いくらドライスーツで身を固めているとは言っても、寒々とした中で水の中に入るのでは戦う前から気持ちも萎えてしまうのである。
運動会が終わった後は暖かなうどんが振舞われるのだけれど、かみさんは2年連続でそのうどん係を引き受けている。
本人は、運動会に出さされるよりも、こちらの方が好みみたいだ。
そうして水上大運動会が始まった。
例年の運動会はクラブのメンバーを紅白に分けての対抗戦。それが今年はガンネルズとのクラブ対抗戦ということもあり、気合の入り方が何時もとは違っている感じだ。
最初の競技はカヌー綱引き。2艇のカナディアンカヌーにそれぞれ5人が乗り込み、それをロープで繋いでお互いに漕ぎ合う。
私は進んで水の中に入り、そのロープを真ん中で保持する係りを引き受けた。
メンバーを変えて2回戦を行なった結果、1勝1敗の引き分け。そこで各クラブでもう一度メンバーを選出して決勝戦を行なうことになった。
これまでの経験から言っても、このカヌー綱引きが一番体力を消耗する競技である。
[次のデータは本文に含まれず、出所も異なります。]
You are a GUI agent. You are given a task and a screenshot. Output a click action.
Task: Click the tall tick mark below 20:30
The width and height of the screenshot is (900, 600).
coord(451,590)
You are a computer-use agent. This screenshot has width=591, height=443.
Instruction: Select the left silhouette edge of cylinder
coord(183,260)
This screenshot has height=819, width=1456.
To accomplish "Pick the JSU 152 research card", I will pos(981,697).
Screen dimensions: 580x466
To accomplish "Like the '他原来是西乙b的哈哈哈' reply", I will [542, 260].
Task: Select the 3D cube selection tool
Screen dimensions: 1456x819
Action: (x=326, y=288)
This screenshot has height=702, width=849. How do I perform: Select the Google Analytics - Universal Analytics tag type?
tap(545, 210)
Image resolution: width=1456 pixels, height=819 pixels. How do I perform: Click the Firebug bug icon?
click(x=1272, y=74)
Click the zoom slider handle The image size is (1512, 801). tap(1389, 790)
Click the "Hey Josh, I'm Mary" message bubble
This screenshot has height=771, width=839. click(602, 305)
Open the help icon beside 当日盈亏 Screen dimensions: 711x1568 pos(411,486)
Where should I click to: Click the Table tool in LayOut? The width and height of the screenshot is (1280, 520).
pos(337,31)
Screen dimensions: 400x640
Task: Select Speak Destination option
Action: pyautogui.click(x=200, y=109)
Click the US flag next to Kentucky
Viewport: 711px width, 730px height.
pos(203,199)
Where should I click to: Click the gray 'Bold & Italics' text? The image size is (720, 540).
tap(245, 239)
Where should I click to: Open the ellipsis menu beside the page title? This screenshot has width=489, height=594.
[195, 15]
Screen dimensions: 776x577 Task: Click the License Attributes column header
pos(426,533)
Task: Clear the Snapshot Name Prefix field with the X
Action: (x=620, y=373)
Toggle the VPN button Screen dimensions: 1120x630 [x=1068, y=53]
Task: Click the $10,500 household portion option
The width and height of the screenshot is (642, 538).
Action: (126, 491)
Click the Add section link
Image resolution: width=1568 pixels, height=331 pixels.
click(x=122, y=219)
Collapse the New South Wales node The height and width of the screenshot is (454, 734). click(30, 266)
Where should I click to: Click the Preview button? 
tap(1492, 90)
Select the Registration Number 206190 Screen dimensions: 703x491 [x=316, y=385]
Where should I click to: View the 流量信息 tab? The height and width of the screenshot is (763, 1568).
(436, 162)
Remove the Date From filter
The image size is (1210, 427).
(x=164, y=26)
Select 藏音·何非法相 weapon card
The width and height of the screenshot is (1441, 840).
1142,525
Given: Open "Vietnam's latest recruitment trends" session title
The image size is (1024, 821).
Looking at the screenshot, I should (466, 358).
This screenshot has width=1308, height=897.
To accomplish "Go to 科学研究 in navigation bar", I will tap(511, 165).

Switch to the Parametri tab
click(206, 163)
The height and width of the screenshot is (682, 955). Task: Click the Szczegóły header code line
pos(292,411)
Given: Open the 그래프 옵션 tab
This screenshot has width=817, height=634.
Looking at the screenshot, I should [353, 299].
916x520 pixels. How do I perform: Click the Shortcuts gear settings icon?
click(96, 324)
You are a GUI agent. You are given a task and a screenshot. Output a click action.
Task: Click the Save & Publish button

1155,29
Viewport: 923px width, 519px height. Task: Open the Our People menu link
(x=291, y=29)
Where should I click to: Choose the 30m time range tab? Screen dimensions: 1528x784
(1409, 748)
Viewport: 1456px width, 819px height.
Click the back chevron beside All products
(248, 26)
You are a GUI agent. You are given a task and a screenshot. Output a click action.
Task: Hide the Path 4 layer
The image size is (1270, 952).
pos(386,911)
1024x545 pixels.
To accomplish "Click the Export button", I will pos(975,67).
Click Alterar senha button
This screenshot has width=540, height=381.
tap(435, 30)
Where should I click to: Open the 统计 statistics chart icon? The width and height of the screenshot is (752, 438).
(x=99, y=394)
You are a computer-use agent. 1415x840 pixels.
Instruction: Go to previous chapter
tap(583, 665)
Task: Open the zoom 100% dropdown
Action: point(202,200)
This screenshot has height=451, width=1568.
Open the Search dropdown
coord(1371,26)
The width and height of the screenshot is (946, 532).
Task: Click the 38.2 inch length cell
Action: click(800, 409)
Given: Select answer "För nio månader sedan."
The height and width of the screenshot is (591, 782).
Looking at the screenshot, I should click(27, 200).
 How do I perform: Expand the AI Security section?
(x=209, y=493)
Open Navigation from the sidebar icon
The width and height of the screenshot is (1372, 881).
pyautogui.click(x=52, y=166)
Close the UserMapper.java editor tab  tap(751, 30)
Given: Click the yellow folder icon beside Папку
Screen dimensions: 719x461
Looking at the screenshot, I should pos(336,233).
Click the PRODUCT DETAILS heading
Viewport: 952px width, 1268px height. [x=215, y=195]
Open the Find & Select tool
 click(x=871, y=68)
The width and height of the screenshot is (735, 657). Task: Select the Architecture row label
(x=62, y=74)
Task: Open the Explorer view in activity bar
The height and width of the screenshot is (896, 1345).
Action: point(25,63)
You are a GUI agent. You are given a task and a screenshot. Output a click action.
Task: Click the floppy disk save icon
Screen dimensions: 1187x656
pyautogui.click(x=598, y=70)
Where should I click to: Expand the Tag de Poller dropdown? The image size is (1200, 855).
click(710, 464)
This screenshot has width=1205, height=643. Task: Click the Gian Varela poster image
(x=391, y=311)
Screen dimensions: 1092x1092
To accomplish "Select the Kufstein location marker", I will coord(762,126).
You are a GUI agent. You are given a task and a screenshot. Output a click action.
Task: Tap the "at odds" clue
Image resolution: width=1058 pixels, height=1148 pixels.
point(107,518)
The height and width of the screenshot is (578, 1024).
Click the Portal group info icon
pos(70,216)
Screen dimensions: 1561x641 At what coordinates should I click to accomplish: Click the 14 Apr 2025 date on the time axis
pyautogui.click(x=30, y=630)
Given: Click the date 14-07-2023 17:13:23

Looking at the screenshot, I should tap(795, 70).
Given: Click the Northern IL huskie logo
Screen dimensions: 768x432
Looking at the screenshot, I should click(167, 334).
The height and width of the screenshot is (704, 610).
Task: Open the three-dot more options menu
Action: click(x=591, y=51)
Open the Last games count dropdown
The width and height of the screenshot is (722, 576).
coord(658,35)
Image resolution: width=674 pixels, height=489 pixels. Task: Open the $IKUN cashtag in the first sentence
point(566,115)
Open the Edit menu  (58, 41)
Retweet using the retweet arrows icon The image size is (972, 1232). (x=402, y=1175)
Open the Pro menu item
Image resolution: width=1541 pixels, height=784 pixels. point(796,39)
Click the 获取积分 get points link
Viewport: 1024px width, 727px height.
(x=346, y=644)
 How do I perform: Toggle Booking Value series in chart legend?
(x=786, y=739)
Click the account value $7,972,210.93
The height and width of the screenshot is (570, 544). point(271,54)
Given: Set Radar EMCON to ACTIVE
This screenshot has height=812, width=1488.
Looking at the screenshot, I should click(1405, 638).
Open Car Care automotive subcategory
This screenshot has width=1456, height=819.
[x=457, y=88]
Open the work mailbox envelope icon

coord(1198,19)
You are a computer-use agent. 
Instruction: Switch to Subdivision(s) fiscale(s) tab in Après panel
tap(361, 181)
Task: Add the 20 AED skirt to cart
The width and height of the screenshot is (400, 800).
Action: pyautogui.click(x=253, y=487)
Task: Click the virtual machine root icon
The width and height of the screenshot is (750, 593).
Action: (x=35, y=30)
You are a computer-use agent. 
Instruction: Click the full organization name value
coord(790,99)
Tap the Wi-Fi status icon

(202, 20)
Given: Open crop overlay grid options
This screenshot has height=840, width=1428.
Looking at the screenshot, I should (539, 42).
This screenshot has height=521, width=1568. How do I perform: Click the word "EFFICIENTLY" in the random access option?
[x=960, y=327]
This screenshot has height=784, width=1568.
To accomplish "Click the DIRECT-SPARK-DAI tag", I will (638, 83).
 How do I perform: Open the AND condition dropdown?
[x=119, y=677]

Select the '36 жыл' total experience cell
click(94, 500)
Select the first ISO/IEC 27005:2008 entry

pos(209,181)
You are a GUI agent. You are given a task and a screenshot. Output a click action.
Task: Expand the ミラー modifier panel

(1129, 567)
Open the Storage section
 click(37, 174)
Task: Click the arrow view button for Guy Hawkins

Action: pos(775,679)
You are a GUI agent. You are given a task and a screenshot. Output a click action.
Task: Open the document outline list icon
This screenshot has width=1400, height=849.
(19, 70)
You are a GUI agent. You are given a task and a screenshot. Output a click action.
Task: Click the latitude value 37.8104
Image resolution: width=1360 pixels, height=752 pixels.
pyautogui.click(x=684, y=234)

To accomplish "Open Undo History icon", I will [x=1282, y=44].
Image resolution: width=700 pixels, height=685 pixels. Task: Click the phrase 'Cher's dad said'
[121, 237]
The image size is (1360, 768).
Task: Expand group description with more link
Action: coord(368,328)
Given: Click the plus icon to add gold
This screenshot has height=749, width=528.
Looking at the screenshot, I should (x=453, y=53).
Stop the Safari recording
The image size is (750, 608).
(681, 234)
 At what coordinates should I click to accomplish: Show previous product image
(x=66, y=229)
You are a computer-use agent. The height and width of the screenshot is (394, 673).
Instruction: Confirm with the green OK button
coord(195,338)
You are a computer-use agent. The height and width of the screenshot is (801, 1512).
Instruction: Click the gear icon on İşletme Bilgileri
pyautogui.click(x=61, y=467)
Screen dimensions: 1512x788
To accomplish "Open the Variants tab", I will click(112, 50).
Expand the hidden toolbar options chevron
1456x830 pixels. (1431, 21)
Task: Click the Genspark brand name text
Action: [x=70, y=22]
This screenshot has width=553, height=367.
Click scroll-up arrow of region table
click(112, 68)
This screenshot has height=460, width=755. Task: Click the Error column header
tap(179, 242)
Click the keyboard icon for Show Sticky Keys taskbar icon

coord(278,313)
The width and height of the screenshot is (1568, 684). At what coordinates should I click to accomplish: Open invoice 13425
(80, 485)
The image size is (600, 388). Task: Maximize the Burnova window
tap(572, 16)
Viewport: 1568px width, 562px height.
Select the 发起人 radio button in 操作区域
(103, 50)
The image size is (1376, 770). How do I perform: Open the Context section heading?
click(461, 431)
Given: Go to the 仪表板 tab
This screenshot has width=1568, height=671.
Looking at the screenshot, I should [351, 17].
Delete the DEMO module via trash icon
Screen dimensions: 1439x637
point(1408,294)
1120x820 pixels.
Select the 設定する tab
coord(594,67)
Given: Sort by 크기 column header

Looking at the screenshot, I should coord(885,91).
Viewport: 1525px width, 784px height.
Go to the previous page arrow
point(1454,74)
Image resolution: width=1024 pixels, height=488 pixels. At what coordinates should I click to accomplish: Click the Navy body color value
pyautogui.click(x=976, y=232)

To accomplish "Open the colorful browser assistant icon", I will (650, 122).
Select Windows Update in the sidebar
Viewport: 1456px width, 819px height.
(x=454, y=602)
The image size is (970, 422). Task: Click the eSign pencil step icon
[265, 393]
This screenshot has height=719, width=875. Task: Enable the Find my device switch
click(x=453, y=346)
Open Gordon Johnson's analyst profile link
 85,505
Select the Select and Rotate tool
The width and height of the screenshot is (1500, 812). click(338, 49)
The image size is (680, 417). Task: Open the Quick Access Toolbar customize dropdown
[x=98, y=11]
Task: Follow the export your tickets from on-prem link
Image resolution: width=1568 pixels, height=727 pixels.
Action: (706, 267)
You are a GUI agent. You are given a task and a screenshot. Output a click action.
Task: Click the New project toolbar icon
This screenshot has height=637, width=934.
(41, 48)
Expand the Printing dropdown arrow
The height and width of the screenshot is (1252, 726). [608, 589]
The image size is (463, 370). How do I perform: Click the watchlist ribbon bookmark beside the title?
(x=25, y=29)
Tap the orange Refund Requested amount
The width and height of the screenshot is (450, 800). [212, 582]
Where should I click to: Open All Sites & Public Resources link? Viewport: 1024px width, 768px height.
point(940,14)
決勝戦には、まだ一度も漕いでない私が出るのが順当なのだけれど、ロープ保持係のポジションについたまま身を潜めていると、上手いことそのメンバーから逃れることができた。
例年、運動会の後は酷い筋肉痛に見舞われるのだけれど、これで今年は大丈夫かもしれない。歳をとると、クラブの名誉よりも自分の体のほうが大切になってくるのである。
決勝戦はガンネルズの勝ち。ウィルダネスチームは最後は水没してしまう有様だった。これはどう見てもメンバー選出の失敗である。パワーを重視したあまり、カヌーの積載量を越えるような重量級メンバーになってしまったのだ。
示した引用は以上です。